Try it
In the data below, find the lines containing "agent" and say how many there are, nothing more.

--- Dataset extract ---

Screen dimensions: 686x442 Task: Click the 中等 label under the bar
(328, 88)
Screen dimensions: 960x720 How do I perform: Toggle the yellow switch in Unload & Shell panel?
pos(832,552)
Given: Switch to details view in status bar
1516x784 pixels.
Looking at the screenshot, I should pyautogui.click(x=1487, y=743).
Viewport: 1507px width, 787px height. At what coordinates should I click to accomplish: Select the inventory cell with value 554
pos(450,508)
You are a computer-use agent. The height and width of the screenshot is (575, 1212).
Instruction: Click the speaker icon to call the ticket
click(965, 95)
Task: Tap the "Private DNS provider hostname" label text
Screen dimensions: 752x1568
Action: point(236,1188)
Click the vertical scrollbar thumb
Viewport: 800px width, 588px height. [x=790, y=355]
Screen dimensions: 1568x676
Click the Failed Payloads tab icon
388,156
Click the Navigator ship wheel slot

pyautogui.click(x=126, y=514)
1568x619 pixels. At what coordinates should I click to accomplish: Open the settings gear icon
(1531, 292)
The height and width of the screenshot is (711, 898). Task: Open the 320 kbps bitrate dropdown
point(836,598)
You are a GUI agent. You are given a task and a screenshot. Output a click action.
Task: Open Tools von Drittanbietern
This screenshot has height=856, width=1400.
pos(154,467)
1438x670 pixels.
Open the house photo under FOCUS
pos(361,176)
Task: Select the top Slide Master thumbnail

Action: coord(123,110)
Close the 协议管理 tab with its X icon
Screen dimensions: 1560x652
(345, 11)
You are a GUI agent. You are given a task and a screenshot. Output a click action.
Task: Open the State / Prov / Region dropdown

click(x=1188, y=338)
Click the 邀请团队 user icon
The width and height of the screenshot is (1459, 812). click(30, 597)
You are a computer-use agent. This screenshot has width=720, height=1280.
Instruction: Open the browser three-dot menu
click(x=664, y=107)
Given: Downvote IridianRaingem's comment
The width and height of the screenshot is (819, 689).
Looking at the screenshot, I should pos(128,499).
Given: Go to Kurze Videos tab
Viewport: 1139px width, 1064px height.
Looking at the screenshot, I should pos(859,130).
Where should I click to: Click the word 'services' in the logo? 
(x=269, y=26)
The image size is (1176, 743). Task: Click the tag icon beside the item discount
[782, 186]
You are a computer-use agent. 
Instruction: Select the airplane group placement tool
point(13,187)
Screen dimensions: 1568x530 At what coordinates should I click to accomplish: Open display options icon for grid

---

The completed task
5